By the time I loaded up all the boxes containing the computer components, Lucy was waiting for me at the front corner of the house. As I walked toward her, she came to the edge of the road to meet me. She pointed the way to a tall shadow-box wood fence and an open gate at the side of the house that she’d left open for us.
Once inside, the fenced-in yard seemed an immense parcel of real estate. And yet, everything there appeared designed for amusement. A huge playground with two sandboxes, multiple swing sets with spiral slides, places to climb, benches to sit for resting, and tables for children to sit and eat snacks, or have lunch. Around the perimeter and outside the fence were several tall trees with their branches extended over the playground, though they didn’t appear to be giving much shade for the time of day. It reminded me more of a public park than the backyard of a residence.
“Are you in the daycare business?” I asked, making small talk as I carefully carted the boxes over the grass, holding one hand on the stack to keep them from sliding or falling off.
“Daycare? What is that?” Lucy asked.
“The amusements, they’re for children aren’t they?”
“Oh, those. Yes, this is a place for the young, but not necessarily just kids. Youth is an attitude as much as a perspective. Everyone who comes is youthful but not necessarily a child.”
“But it’s a playground, right?”
“We all play here, yes. Deep inside, everyone is a five-year-old or six tops. That’s the age we’re intended to be. Everything is marvelous and amusing to us then. Nothing about the world is boring. We discover and invent. We imagine and create. When we are five or six, we are connected to everything around us but also innocent and willing to discover everything about anything, aren’t we?”
“I guess so. I mean, sometimes I think about when I was a kid,” I admitted.
“Good, then you haven’t lost your way, you just need directions to get back on course.”
“About that, I almost didn’t find this place.”
“Until you did, and that’s all that matters. Now we’re here, together again. So, relax, be yourself, and be happy you made it back.” She twirled around as if inspired to dance.
“As attractive as that thought might be, we still live in the real world.”
“Well, if you like the real world, you can have it. It’s a choice you make. Here we choose not to be miserable.”
“I’m not miserable.” I leaned against the handle of the hand truck as I temporarily parked it at the back corner of the house, waiting for further directions.
“If you’re in the real world and say you’re not miserable, then you’re deceiving yourself,” Lucy said. “Anyone who is not here is lost.”
“Well, I’m not lost.”
“Because you’re here. You get bored with the outside world and want to escape its pressures, don’t you?”
“Well, yeah, but that’s true of everyone.”
“Doesn’t that make you miserable?”
“Sometimes, I guess it does.”
“So, you see, you lie to yourself, saying you’re not miserable when really you are.
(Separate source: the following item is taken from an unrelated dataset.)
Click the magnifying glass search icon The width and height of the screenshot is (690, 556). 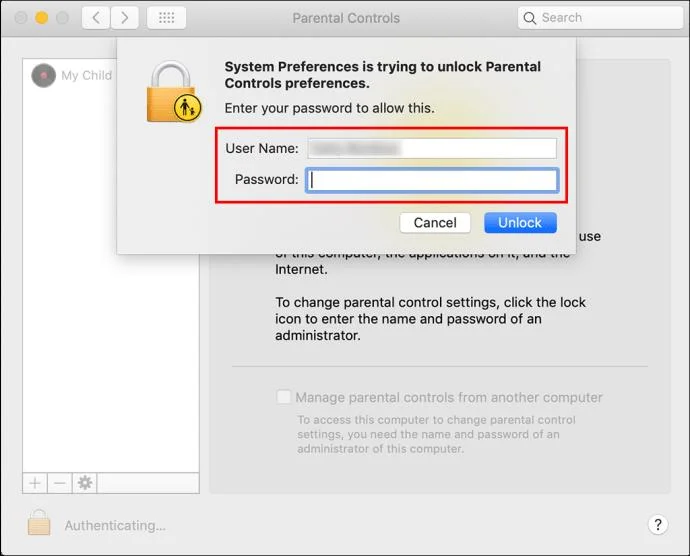pos(530,18)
You never lied to yourself before when you were here. You couldn’t because no one taught you how.”
“What’s the difference?”
“Why, the difference is everything, isn’t it?” Then she cleared her throat. “It’s everything and nothing, same as anything else. All you need to do is decide to be young and everything else follows from that. To be young is what it was like before you started acting old.”